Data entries
-- start --
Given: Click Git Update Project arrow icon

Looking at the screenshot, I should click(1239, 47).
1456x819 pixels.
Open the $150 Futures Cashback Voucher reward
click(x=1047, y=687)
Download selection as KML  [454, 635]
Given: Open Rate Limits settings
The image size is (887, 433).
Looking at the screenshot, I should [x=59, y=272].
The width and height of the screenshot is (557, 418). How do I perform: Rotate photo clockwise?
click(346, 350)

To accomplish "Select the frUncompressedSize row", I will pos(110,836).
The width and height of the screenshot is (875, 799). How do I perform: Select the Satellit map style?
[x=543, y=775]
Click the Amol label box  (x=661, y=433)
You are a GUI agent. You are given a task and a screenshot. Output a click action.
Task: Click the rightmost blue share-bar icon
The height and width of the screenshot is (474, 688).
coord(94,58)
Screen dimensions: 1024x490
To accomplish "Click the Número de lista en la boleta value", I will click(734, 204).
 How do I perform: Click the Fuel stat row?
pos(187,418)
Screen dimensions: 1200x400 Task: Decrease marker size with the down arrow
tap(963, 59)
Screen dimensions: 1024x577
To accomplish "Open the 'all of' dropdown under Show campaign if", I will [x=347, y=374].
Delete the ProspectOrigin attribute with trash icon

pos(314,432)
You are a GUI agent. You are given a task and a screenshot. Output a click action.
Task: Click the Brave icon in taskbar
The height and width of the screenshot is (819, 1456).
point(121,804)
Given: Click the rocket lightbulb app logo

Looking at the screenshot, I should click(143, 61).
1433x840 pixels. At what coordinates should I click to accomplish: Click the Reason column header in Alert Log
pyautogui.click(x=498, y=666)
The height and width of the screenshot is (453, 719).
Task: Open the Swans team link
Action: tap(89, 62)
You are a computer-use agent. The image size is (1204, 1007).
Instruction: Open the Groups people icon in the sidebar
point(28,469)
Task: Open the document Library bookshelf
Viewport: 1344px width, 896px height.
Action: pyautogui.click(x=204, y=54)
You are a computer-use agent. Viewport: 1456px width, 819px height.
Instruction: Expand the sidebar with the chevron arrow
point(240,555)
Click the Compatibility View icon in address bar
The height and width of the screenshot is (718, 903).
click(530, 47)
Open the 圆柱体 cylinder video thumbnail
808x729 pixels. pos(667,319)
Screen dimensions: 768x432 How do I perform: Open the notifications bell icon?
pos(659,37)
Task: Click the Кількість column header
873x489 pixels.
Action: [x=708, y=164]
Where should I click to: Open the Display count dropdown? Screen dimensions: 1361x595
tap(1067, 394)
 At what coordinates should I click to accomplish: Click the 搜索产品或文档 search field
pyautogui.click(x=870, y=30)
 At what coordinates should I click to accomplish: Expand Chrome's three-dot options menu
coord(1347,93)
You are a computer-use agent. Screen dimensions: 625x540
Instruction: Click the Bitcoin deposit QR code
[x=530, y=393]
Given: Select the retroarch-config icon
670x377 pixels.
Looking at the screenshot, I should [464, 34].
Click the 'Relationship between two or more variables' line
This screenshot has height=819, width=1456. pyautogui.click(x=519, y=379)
-- end --
JOB —
Please collect every line in the records above that contains the string "Instruction".

EXERCISE RESULT —
Instruction: Open the Groups people icon in the sidebar
Instruction: Expand the sidebar with the chevron arrow
Instruction: Click the Bitcoin deposit QR code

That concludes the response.